Allow me to present a recent scenario I encountered at a gathering of highly intellectual and friendly people whilst attending an after dinner party. I tend to be an observer of peoples body language as well as listening intently to what others have to say, and speak when spoken to and not interrupt an on-going conversation until the right moment presents itself.
What I discovered lately is that some of the most out spoken, confident and self-assured people are as apprehensive and uneasy as the most insecure person in the room, and they find it hard to handle the quiet and at times timid person without being rude to someone who they feel they are superior to. Well I can tell you that appearances can be deceptive.
There is probably no intellectual difference between the most confident person in the room and the most insecure, in fact the old adage of the "beware the quiet ones" can be a lesson to all concerned.

### STORED DATA:
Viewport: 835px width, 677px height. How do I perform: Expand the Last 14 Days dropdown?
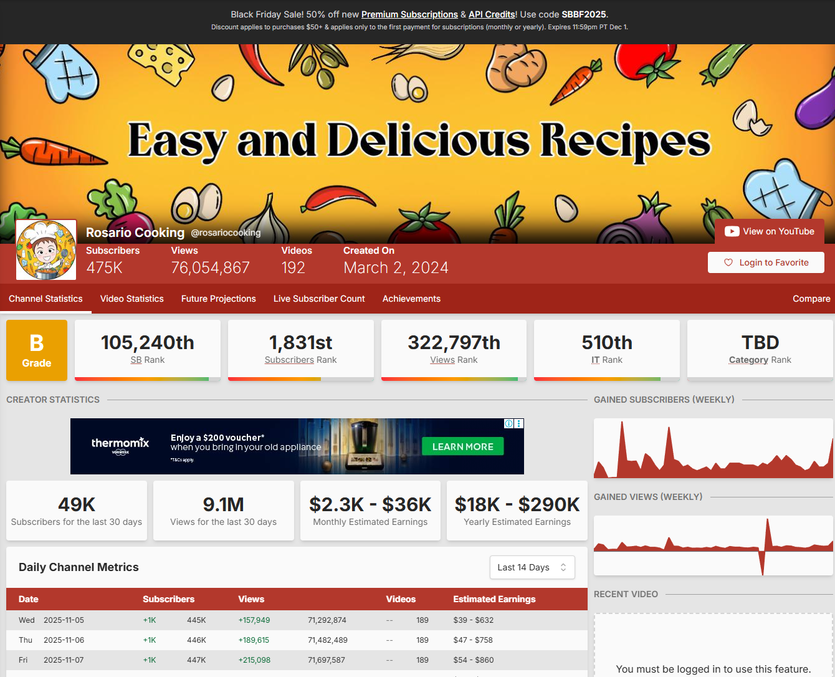click(532, 567)
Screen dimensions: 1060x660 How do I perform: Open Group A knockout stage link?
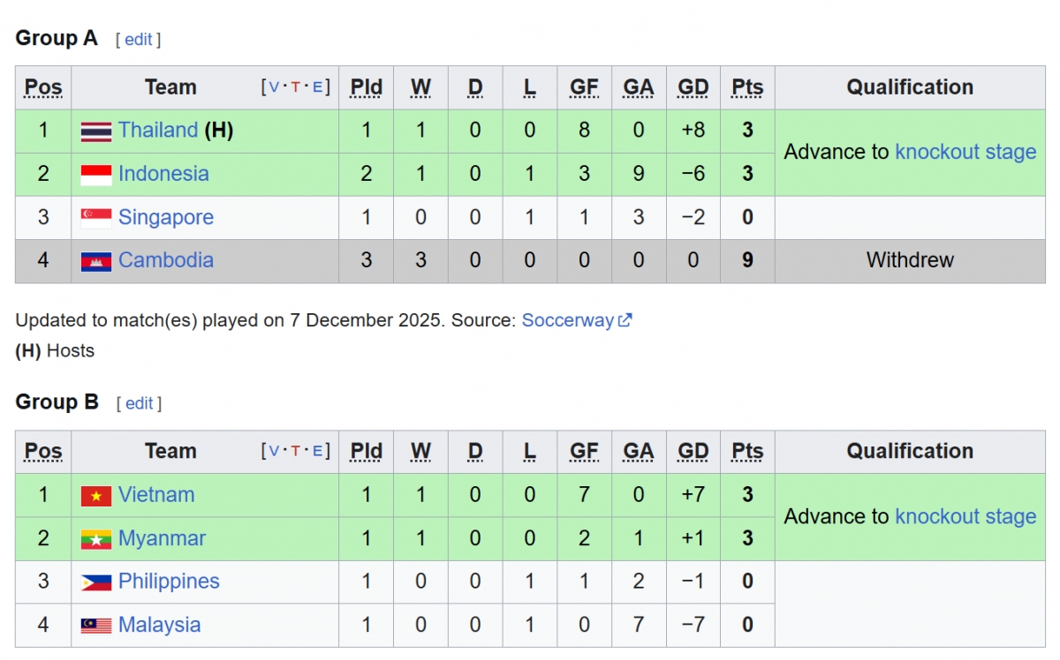point(965,152)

### TASK INSTRUCTIONS:
A. From the passage on confident and quiet people, quote the part that opens with the words containing "What I discovered" and closes with "can be deceptive.".
B. Summarize the passage on confident and quiet people in two sentences.

### TASK RESULTS:
A.
What I discovered lately is that some of the most out spoken, confident and self-assured people are as apprehensive and uneasy as the most insecure person in the room, and they find it hard to handle the quiet and at times timid person without being rude to someone who they feel they are superior to. Well I can tell you that appearances can be deceptive.

B. At an after-dinner party, the writer observed that some of the most outspoken, confident people are as apprehensive and uneasy as the most insecure person in the room and find it hard to handle quiet, timid people without being rude. The writer concludes that appearances can be deceptive, that there is probably no intellectual difference between the most confident and the most insecure, and that "beware the quiet ones" can be a lesson to all.